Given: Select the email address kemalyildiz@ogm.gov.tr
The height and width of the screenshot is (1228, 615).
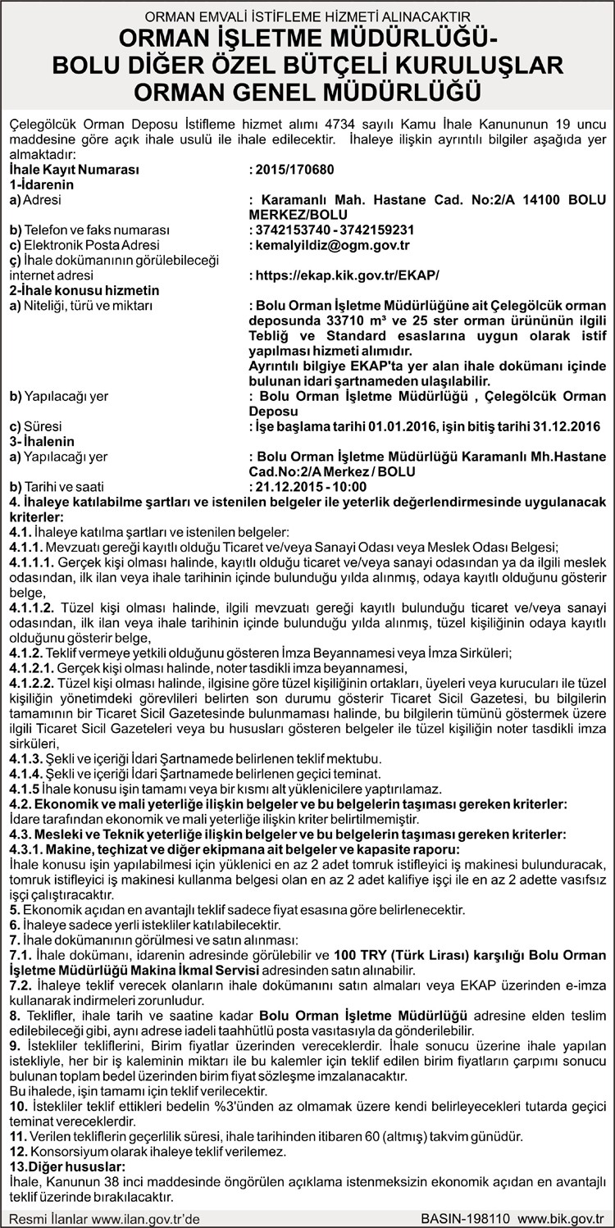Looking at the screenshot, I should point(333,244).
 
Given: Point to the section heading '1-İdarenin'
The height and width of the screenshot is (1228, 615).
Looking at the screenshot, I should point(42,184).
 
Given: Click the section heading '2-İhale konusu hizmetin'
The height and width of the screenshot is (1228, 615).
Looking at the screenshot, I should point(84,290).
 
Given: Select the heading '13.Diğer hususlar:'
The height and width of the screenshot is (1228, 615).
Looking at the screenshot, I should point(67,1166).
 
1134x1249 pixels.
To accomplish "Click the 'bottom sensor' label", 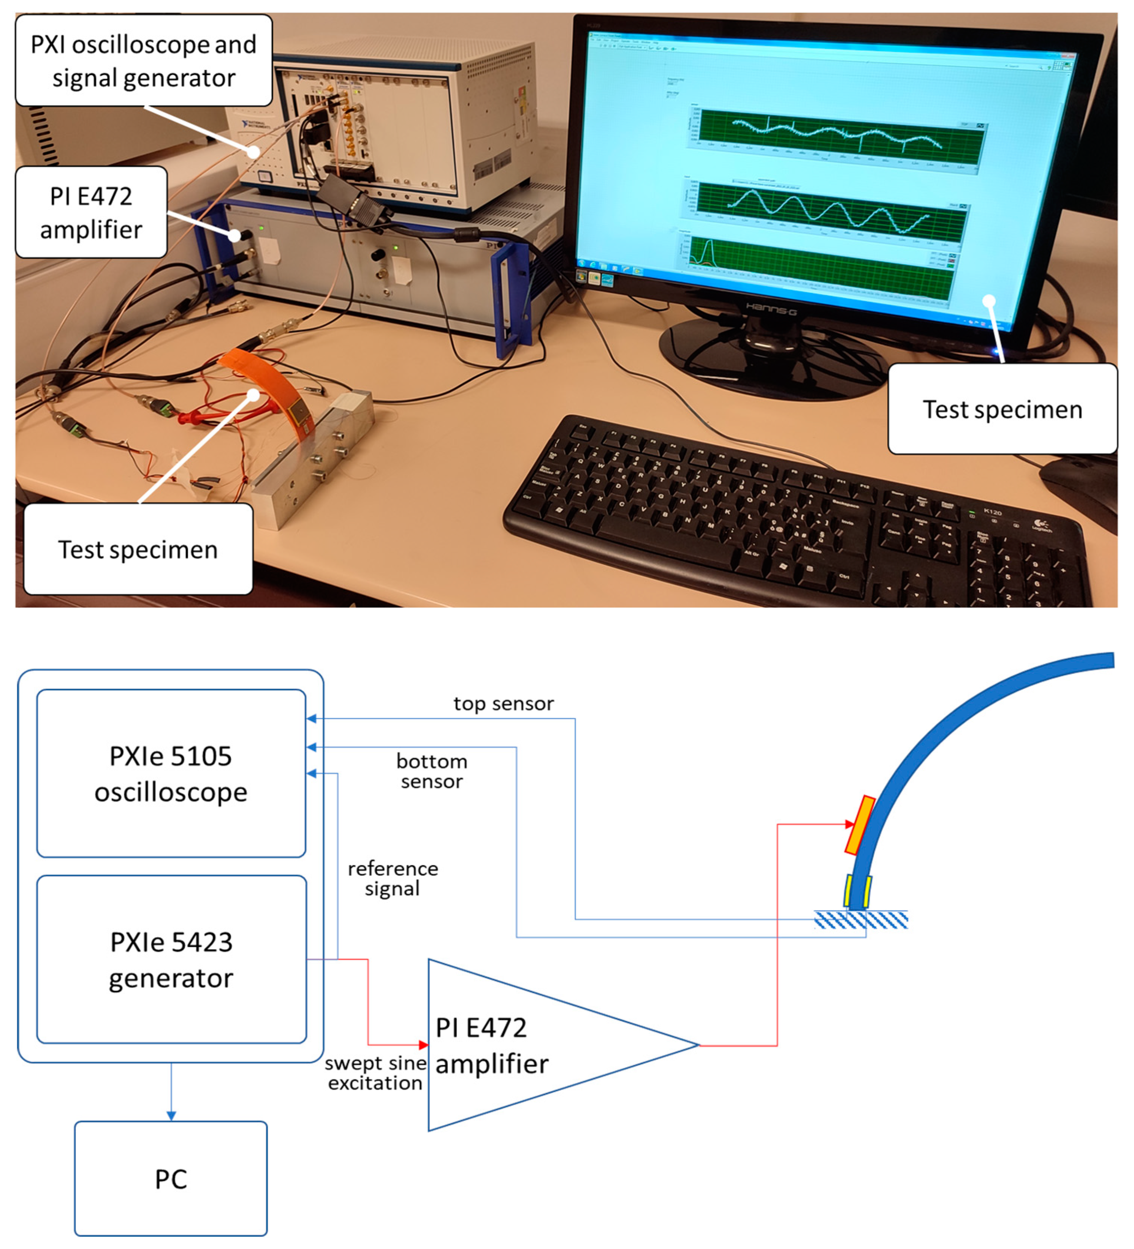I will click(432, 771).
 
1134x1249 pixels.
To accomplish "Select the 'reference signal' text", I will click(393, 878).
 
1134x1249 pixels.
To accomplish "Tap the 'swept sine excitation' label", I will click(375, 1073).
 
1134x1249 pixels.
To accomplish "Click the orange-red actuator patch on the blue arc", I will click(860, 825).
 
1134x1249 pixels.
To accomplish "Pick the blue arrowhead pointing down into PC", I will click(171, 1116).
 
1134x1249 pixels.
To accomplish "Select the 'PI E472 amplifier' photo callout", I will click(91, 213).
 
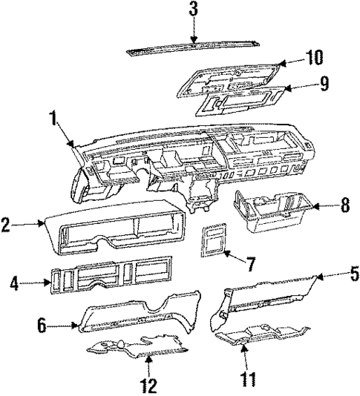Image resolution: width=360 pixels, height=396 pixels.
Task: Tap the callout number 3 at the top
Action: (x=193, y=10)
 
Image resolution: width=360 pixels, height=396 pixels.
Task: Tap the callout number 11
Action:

**What is being asked**
Reproduce the listing above word for word, from its start through the line containing "Given: Select the heading", and omit the pictures.

**Task response**
Given: Select the email address kemalyildiz@ogm.gov.tr
The height and width of the screenshot is (1228, 615).
Looking at the screenshot, I should point(333,244).
 
Given: Point to the section heading '1-İdarenin'
The height and width of the screenshot is (1228, 615).
Looking at the screenshot, I should point(42,184).
 
Given: Click the section heading '2-İhale konusu hizmetin'
The height and width of the screenshot is (1228, 615).
Looking at the screenshot, I should point(84,290).
 
Given: Select the heading '13.Diğer hususlar:'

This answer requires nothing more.